Adult content platforms including Pornhub, Stripchat, XNXX, and XVideos have been provisionally found to be in violation of the law. The European Commission stated that these platforms rely on basic self-declaration systems requiring users to confirm they are over 18, without implementing robust age-verification mechanisms.
As these findings are preliminary, the companies have been given an opportunity to respond before any enforcement measures are finalized.
Snapchat is also under scrutiny, though at an earlier stage of investigation. The European Commission has indicated that the platform may face similar issues, particularly in relying on self-declared age verification. Regulators have raised concerns that such measures may not adequately protect minors from harmful interactions, including risks related to exploitation or recruitment into criminal activity.
A detailed investigation into Snapchat’s practices is now underway to determine whether further regulatory action is required.
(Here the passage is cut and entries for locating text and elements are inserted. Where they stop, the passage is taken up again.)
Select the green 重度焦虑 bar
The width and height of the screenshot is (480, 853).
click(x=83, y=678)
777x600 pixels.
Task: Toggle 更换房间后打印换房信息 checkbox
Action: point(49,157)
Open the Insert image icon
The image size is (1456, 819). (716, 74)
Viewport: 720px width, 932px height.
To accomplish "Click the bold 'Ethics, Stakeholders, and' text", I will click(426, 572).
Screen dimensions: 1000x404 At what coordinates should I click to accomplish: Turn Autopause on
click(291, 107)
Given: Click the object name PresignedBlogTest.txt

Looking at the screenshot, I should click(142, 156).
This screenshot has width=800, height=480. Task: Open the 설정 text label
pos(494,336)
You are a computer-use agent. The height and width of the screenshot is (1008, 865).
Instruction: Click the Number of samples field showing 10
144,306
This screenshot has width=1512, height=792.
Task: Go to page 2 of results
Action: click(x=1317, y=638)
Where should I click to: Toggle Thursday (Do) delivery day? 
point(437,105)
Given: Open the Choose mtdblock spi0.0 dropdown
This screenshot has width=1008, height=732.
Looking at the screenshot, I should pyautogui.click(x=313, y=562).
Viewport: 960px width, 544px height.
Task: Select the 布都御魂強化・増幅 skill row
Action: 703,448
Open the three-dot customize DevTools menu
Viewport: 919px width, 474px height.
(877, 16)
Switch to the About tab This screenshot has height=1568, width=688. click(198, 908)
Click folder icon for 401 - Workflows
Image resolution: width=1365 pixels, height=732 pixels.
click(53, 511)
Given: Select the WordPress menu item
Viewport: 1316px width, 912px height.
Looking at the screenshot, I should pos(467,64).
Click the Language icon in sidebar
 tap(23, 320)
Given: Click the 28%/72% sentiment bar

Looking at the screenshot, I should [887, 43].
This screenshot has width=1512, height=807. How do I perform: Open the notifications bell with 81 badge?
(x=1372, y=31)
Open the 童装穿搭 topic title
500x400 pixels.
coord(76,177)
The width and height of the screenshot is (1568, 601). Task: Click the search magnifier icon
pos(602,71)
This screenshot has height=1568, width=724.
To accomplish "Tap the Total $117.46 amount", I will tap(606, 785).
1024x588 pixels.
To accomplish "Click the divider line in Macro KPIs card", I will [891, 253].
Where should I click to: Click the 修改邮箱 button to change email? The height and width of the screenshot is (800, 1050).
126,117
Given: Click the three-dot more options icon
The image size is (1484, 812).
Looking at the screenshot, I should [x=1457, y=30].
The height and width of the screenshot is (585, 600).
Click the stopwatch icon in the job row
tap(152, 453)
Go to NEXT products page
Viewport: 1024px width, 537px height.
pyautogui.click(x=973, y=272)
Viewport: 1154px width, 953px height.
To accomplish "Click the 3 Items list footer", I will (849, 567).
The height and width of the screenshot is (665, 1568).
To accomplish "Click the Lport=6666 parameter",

LAPSUS$ Claims Data Leak from AstraZeneca
Meanwhile, the threat group LAPSUS$ has released a dataset totaling 2.66 GB, claiming it was stolen from pharmaceutical company AstraZeneca. If confirmed, the incident could become one of the more significant healthcare-related cybersecurity events of the year.
Analysis from SOCRadar suggests that the exposed data may include internal code repositories, authentication-related information, cloud infrastructure references, and employee records. Researchers indicated that the nature of the data points to a deeper operational compromise rather than a limited credential leak.
Such information could potentially be used to carry out further attacks, including targeted phishing campaigns or supply chain intrusions affecting AstraZeneca’s partners. The full dataset was reportedly released publicly over the weekend.
US Researchers Develop Large-Scale AI Vulnerability Detection System
In another development, researchers at Oak Ridge National Laboratory have introduced an advanced system designed to identify and exploit vulnerabilities in artificial intelligence models at scale.
The system, named Photon, operates at exascale computing levels and is capable of continuously probing AI systems for weaknesses. It begins by applying known attack techniques to a target model and then refines those methods based on observed responses. At the same time, it searches for previously unknown vulnerabilities and incorporates them into its testing cycle.
According to the research team, Photon was able to maintain approximately 95 percent computational efficiency while running across 1,920 GPUs on the Frontier supercomputer. It also reduced many of the operational bottlenecks typically associated with large-scale AI red-team testing.
Researchers describe Photon as a defining shift in AI security practices, enabling automated and continuous vulnerability discovery. However, they also noted that such capabilities are currently limited to highly resourced environments, meaning that widespread misuse by threat actors is unlikely in the near future.